*** Provided data Section Begins ***
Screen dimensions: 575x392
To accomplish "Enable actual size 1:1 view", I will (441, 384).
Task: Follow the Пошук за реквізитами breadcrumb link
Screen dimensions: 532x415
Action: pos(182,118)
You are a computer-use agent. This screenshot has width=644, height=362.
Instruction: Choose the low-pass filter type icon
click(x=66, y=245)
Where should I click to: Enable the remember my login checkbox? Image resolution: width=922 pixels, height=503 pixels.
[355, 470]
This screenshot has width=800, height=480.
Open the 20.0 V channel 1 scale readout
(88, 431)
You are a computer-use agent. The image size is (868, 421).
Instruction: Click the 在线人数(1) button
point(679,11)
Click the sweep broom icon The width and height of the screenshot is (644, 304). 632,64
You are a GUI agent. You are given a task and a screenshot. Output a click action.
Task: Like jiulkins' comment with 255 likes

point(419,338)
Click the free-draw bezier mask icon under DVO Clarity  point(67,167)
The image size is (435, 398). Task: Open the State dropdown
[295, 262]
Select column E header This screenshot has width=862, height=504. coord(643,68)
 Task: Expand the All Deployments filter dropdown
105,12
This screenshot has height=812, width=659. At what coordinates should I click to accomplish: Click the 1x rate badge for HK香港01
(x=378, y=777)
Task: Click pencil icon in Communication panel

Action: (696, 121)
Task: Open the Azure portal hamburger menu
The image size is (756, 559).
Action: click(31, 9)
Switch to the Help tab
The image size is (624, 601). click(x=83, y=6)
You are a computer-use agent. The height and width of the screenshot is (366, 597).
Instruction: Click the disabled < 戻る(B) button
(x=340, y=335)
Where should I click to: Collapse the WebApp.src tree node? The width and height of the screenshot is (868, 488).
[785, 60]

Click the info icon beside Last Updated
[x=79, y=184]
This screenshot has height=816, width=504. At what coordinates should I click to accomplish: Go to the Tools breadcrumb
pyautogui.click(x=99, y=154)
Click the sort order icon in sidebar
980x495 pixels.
*** Provided data Section Ends ***
* **What you will do**
Wherever the word "computer" turns up in a line of the entries above, copy that line.

* **Response box**
You are a computer-use agent. This screenshot has width=644, height=362.
You are a computer-use agent. The image size is (868, 421).
You are a computer-use agent. The height and width of the screenshot is (366, 597).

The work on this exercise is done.